Nature has done a hell of a job over the last few billion years, but there’s always room for improvement. The proteins in our bodies are great but not always the easiest to produce or package — so Cambrium is looking to design improved molecules that work in similar ways, but can be made at sustainably and at scale, and vegan to boot. And yes, AI is involved.
The company has raised €11 million (around $11.6M) to expand its operations from its proof of concept product, a custom derivative of collagen called NovaColl, to a new slate of structural proteins that could be used in personal care and fashion.
Collagen is a good example of the kind of molecule that makes a lot of sense to make a few changes to. It’s the most common protein in your body, found in practically all your tissues, and drops in collagen levels are associated with wrinkles and other outward signs of aging. The efficacy of collagen supplements, whether oral or topical, is debatable, but it’s definitely both harmless and popular.
There are two problems, though: first, collagen that’s biosimilar to human collagen has to be sourced from animals, generally waste from meat processing. Not great! And second, natural collagen is too large a molecule to really penetrate the skin and do whatever it’s supposed to do.
Cambrium got to work on it in the company’s early stages, isolating the region of the protein that seemed to do the most work and modifying it to be manufacturable in a bioreactor – basically a lot a specialized microbes that eat sugar and excrete the molecule in question. The resulting NovaColl molecule, smaller and easier to make, appears to stimulate collagen production better than the real thing, and it’s done without rendering any organs.
It’s a validation of the approach, showing that there are potentially useful molecules out there being produced in rather nasty ways, and both can be improved.
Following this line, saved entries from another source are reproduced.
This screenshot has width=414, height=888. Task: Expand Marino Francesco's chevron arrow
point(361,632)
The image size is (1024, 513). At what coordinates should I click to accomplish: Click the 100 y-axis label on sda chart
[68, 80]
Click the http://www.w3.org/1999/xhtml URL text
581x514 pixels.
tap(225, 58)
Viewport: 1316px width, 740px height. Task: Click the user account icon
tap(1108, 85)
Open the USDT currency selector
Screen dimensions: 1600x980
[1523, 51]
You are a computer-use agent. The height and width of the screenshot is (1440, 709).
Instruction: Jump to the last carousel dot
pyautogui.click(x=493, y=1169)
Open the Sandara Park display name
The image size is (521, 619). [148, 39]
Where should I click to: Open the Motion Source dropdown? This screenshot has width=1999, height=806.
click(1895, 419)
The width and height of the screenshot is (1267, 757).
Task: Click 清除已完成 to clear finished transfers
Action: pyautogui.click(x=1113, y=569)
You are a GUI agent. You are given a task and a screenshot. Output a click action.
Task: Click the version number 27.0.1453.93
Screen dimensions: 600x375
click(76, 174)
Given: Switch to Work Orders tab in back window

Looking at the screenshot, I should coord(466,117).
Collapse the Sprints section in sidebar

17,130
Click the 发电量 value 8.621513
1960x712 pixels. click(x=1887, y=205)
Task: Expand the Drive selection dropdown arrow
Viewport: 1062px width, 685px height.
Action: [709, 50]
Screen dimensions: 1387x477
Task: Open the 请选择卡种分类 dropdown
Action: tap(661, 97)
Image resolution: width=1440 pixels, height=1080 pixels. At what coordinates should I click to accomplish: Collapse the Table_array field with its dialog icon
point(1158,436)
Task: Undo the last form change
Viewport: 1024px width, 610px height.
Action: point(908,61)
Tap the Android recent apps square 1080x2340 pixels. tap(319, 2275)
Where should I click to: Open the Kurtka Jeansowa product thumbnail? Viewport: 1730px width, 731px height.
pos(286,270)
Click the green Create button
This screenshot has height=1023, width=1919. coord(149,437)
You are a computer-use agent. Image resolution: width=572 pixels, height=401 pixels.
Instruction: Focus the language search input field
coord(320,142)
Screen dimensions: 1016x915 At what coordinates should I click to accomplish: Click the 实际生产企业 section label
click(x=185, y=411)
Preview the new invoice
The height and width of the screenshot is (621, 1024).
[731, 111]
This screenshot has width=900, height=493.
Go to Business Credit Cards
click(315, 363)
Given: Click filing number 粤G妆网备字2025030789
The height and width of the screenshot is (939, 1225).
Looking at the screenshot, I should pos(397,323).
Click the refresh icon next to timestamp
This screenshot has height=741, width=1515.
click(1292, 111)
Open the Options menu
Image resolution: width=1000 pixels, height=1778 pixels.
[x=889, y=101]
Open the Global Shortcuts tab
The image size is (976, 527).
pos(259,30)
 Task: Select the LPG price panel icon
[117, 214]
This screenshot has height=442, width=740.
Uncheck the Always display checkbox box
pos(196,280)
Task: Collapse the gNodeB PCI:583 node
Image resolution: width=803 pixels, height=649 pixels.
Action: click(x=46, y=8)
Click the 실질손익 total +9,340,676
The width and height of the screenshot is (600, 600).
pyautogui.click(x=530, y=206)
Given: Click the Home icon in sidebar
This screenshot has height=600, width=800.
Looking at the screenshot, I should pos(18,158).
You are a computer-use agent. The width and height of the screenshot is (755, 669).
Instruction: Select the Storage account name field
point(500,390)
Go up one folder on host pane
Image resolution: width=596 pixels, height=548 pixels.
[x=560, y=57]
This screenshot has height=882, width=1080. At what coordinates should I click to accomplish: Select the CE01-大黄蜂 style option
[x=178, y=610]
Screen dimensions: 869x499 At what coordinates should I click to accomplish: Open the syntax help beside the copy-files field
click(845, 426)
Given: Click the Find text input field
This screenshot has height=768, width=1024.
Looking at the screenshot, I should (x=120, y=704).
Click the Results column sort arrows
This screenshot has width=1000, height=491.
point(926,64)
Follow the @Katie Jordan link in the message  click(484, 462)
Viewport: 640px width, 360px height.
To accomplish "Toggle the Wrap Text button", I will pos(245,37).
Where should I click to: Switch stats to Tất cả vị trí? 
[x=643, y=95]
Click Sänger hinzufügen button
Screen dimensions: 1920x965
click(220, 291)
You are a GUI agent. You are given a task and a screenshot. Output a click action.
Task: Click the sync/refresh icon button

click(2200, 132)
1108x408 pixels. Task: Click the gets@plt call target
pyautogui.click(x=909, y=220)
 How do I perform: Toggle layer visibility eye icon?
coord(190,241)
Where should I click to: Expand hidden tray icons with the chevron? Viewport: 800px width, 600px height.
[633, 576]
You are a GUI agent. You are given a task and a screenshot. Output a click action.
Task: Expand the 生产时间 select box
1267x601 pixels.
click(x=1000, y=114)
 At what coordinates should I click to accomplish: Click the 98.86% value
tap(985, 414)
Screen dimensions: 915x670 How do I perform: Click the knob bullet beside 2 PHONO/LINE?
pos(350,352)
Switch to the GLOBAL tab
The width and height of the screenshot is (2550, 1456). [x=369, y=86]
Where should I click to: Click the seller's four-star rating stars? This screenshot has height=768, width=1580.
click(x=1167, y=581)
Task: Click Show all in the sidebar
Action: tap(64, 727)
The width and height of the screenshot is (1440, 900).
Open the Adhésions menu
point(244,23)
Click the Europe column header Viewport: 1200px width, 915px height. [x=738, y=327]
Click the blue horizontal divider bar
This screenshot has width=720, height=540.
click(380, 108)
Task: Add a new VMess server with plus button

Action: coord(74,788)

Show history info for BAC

CEO and founder Mitchell Duffy explained, however, that the company is not interested in medications or enzymes, which are used at industrial scales. Instead, they’re focusing on “structural” proteins, which are valuable for their physical properties.
“A lot of biotech has been focused on enzymes for many years, and structural proteins, until the last decade or so, have fallen by the wayside — but I think they’re some of the higher value proteins out there,” he said. “We’re used to interacting with structural proteins every day, and we need new paradigms in how to create them.”
He suggested silk as an example. Harvested en masse from silkworms, but what we value about it isn’t that it’s bug-based textile. Its value comes from its structural properties, how strands of it are straight and smooth at a molecular level, without the curls or spikes of, say, wool (another valuable structural protein).
“We’re not working on this, but what if you could reduce the pile in some much cheaper bulk material? Then you could have a silk-like feel for a fraction of the price, and it would be vegan, or more sustainable,” he explained.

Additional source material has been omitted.